How Risky Applications and Alerts Contribute to the User Risk Score
Alongside the User Risk Score graphic for each risky user, Risky Applications and Alerts columns show the risky applications that the user accessed and the alerts that were triggered in response.
-
In the Risky Applications column, the percentage of each risky application's contribution to the user risk score is displayed. Note that the length of the line under the risky application also represents the application's contribution percentage.
-
In the Alerts column, the number of alert instances triggered by the specific alert rule appears next to the "bell" icon.
By default, only the top three highest-rated applications and alerts are displayed in the collapsed view. In expanded view (by clicking the
icon), all applications and their alerts are listed.
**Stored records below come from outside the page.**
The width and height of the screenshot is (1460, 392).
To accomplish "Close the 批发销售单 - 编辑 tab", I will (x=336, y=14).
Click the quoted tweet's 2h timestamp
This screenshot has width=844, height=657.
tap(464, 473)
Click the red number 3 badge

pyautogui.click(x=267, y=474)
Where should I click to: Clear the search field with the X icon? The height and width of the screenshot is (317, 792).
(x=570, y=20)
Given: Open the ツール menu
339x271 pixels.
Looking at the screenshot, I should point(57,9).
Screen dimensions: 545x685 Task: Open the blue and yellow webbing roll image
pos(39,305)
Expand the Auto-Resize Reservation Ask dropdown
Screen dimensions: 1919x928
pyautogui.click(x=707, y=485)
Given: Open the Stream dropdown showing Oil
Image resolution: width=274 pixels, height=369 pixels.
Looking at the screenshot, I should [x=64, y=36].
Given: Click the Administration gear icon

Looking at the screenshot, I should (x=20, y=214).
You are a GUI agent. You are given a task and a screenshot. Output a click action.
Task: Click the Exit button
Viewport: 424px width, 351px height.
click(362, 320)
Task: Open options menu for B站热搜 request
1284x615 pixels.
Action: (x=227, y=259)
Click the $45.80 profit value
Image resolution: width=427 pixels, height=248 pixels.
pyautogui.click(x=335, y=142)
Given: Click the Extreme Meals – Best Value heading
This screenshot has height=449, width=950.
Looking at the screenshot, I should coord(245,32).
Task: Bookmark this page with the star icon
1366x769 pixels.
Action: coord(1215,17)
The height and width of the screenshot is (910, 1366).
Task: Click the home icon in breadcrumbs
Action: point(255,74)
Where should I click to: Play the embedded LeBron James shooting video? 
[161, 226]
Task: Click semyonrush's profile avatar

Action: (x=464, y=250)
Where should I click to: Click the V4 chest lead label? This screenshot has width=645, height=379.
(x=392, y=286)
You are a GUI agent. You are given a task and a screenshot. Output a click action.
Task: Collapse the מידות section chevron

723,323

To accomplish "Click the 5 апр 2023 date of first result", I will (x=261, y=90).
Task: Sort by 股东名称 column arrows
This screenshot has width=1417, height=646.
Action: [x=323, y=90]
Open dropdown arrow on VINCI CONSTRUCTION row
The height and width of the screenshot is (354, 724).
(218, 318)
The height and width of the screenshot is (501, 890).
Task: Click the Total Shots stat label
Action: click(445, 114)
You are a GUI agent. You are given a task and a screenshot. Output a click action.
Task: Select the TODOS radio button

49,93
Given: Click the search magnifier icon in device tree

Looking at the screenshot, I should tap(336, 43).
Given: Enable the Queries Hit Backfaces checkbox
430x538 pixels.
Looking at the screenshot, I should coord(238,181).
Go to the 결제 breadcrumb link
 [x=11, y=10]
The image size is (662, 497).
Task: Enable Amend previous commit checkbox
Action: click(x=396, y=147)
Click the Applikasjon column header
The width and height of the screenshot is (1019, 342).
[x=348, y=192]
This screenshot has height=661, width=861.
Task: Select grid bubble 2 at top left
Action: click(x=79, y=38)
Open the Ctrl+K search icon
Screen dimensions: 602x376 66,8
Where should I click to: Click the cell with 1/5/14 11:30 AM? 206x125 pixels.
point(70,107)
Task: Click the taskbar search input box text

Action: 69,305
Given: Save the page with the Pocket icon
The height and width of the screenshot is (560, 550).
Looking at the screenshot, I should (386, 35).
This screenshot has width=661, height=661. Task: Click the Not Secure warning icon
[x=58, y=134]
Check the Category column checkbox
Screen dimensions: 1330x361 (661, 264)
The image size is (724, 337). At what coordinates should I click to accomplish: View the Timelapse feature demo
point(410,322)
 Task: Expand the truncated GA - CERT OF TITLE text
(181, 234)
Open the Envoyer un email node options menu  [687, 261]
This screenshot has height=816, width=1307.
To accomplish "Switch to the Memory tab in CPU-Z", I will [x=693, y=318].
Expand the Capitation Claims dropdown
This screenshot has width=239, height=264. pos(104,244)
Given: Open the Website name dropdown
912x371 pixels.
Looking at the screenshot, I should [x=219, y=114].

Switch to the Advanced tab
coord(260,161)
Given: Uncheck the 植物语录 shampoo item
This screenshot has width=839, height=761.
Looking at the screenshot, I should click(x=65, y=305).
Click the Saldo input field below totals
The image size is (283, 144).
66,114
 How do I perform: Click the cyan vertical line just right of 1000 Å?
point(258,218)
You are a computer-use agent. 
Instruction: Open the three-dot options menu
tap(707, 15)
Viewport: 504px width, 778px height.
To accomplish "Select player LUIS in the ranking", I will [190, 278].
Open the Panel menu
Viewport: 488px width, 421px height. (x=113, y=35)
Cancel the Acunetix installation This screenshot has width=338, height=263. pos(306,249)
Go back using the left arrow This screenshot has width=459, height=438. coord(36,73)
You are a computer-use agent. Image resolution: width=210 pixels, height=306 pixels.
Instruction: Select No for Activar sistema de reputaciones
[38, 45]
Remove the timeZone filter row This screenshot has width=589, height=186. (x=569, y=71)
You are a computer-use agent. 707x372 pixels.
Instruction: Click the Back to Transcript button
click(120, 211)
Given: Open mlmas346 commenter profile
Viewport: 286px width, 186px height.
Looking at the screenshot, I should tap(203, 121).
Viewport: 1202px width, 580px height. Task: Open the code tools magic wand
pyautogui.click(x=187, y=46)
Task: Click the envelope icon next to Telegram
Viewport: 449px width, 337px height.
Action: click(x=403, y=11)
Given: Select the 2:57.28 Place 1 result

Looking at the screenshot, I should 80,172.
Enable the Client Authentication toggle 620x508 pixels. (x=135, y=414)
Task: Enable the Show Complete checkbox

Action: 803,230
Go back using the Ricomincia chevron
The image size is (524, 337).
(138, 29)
Alerts are color-coded to indicate severity with text describing the severity level (Critical (dark red), High (red), Medium (orange), Low (gray)). 
As shown in the above example:
-
Microsoft Management Console contributes 30% to the user score. There are 29 (2 high, 8 medium, and 19 low) instances of alerts associated with this application for the current period (until the current day).
-
SQL Server Management Studio contributes 22% to the user score. There are 13 (all medium) instances of alerts associated with this application for the current period (until the current day).
-
Windows Explorer contributes 20% to the user score. There are 8 (4 high and 4 medium) instances of alerts associated with this application for the current period (until the current day).
-
You can further investigate the risky applications and the alerts that were triggered against them, in the Web Management Console. Clicking a risky application opens the Alerts page of the Web Management Console in a new browser tab, filtered by user and application. Clicking an alert opens the Alerts page of the Web Management Console in a new browser tab, filtered by user, application, and alert. For details, see Monitoring Alerts.